Problem statement. Every record has to be written out exactly, with no line missing.
━━━━━ Records ━━━━━
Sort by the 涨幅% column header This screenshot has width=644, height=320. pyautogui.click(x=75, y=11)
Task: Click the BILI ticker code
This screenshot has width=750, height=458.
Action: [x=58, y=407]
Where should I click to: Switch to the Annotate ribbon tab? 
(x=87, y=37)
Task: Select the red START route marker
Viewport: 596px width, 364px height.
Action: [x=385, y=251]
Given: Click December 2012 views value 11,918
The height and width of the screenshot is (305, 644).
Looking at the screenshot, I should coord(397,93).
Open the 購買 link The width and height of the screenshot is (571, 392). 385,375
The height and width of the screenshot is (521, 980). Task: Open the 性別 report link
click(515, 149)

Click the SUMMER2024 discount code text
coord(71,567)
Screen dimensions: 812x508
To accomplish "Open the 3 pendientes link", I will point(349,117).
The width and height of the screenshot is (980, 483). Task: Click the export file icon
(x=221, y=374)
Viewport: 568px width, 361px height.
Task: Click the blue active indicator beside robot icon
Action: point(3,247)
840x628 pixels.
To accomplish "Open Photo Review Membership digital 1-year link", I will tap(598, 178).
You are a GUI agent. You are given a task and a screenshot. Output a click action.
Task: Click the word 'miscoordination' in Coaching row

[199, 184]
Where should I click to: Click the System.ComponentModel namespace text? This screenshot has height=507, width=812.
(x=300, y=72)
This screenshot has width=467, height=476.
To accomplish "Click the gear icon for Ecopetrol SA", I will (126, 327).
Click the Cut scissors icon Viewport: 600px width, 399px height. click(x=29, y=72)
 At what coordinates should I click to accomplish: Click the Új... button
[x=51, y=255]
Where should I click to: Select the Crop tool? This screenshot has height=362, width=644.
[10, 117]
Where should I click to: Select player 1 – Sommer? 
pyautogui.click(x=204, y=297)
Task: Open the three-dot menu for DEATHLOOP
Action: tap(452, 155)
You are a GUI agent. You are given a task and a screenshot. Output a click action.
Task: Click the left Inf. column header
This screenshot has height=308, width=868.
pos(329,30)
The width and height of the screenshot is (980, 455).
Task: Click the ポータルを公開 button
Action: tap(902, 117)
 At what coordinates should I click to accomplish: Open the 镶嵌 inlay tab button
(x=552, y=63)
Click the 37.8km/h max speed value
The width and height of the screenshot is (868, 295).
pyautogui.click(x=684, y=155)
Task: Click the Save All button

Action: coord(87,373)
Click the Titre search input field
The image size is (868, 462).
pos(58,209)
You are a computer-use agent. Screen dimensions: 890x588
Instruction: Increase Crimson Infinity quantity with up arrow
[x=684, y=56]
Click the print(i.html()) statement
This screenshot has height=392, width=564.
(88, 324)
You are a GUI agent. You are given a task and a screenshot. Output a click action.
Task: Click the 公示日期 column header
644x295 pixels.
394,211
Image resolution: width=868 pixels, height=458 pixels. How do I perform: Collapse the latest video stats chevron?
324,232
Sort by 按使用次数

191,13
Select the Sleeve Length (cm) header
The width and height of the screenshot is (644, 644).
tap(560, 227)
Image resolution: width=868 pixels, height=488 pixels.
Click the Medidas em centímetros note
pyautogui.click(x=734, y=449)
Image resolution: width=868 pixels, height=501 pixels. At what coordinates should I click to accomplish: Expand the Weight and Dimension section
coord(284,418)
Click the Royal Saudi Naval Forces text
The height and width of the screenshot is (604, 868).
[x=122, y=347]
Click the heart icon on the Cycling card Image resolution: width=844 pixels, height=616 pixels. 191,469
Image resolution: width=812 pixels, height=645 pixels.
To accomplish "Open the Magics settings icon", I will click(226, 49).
━━━━━
Task result.
Sort by the 涨幅% column header This screenshot has width=644, height=320. pyautogui.click(x=75, y=11)
Task: Click the BILI ticker code
This screenshot has width=750, height=458.
Action: [x=58, y=407]
Where should I click to: Switch to the Annotate ribbon tab? 
(x=87, y=37)
Task: Select the red START route marker
Viewport: 596px width, 364px height.
Action: [x=385, y=251]
Given: Click December 2012 views value 11,918
The height and width of the screenshot is (305, 644).
Looking at the screenshot, I should coord(397,93).
Open the 購買 link The width and height of the screenshot is (571, 392). 385,375
The height and width of the screenshot is (521, 980). Task: Open the 性別 report link
click(515, 149)

Click the SUMMER2024 discount code text
coord(71,567)
Screen dimensions: 812x508
To accomplish "Open the 3 pendientes link", I will point(349,117).
The width and height of the screenshot is (980, 483). Task: Click the export file icon
(x=221, y=374)
Viewport: 568px width, 361px height.
Task: Click the blue active indicator beside robot icon
Action: point(3,247)
840x628 pixels.
To accomplish "Open Photo Review Membership digital 1-year link", I will tap(598, 178).
You are a GUI agent. You are given a task and a screenshot. Output a click action.
Task: Click the word 'miscoordination' in Coaching row

[199, 184]
Where should I click to: Click the System.ComponentModel namespace text? This screenshot has height=507, width=812.
(x=300, y=72)
This screenshot has width=467, height=476.
To accomplish "Click the gear icon for Ecopetrol SA", I will (126, 327).
Click the Cut scissors icon Viewport: 600px width, 399px height. click(x=29, y=72)
 At what coordinates should I click to accomplish: Click the Új... button
[x=51, y=255]
Where should I click to: Select the Crop tool? This screenshot has height=362, width=644.
[10, 117]
Where should I click to: Select player 1 – Sommer? 
pyautogui.click(x=204, y=297)
Task: Open the three-dot menu for DEATHLOOP
Action: tap(452, 155)
You are a GUI agent. You are given a task and a screenshot. Output a click action.
Task: Click the left Inf. column header
This screenshot has height=308, width=868.
pos(329,30)
The width and height of the screenshot is (980, 455).
Task: Click the ポータルを公開 button
Action: tap(902, 117)
 At what coordinates should I click to accomplish: Open the 镶嵌 inlay tab button
(x=552, y=63)
Click the 37.8km/h max speed value
The width and height of the screenshot is (868, 295).
pyautogui.click(x=684, y=155)
Task: Click the Save All button

Action: coord(87,373)
Click the Titre search input field
The image size is (868, 462).
pos(58,209)
You are a computer-use agent. Screen dimensions: 890x588
Instruction: Increase Crimson Infinity quantity with up arrow
[x=684, y=56]
Click the print(i.html()) statement
This screenshot has height=392, width=564.
(88, 324)
You are a GUI agent. You are given a task and a screenshot. Output a click action.
Task: Click the 公示日期 column header
644x295 pixels.
394,211
Image resolution: width=868 pixels, height=458 pixels. How do I perform: Collapse the latest video stats chevron?
324,232
Sort by 按使用次数

191,13
Select the Sleeve Length (cm) header
The width and height of the screenshot is (644, 644).
tap(560, 227)
Image resolution: width=868 pixels, height=488 pixels.
Click the Medidas em centímetros note
pyautogui.click(x=734, y=449)
Image resolution: width=868 pixels, height=501 pixels. At what coordinates should I click to accomplish: Expand the Weight and Dimension section
coord(284,418)
Click the Royal Saudi Naval Forces text
The height and width of the screenshot is (604, 868).
[x=122, y=347]
Click the heart icon on the Cycling card Image resolution: width=844 pixels, height=616 pixels. 191,469
Image resolution: width=812 pixels, height=645 pixels.
To accomplish "Open the Magics settings icon", I will click(226, 49).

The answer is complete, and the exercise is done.